The task calls for the count of lines containing "resolution" in these records, given as a number with no other words.

◆ ◆ ◆ ◆

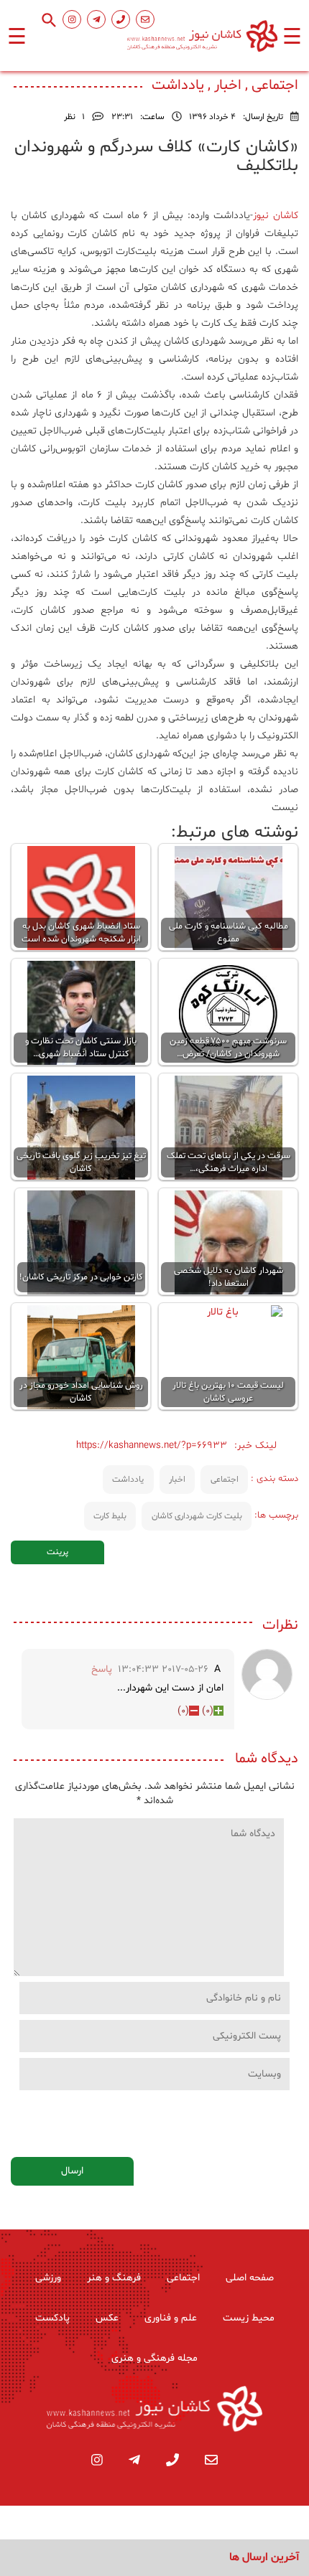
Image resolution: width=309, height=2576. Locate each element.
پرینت (57, 1552)
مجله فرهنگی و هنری (154, 2358)
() (207, 1711)
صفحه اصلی (250, 2278)
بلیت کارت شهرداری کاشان (197, 1516)
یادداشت (128, 1479)
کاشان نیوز (275, 215)
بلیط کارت (109, 1516)
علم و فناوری (170, 2318)
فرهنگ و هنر (114, 2278)
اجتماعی (225, 1479)
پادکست (52, 2318)
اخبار (177, 1479)
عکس (107, 2318)
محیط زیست (249, 2318)
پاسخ (101, 1669)
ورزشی (48, 2278)
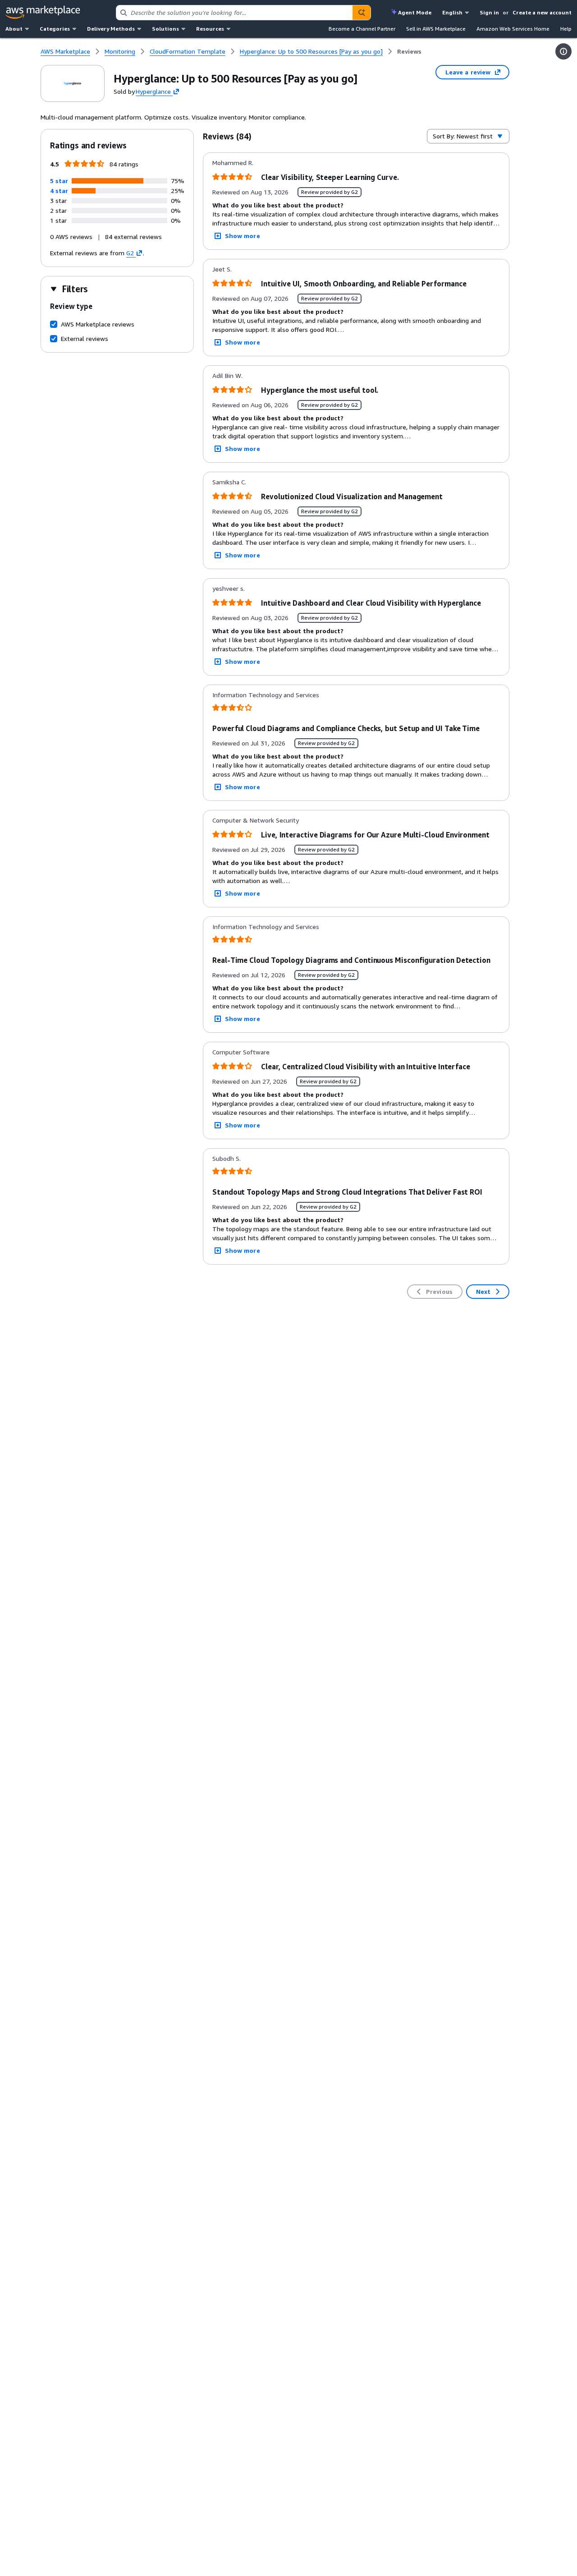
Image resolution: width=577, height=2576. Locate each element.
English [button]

◆ ◆ ◆ ◆

» Solution for this problem
2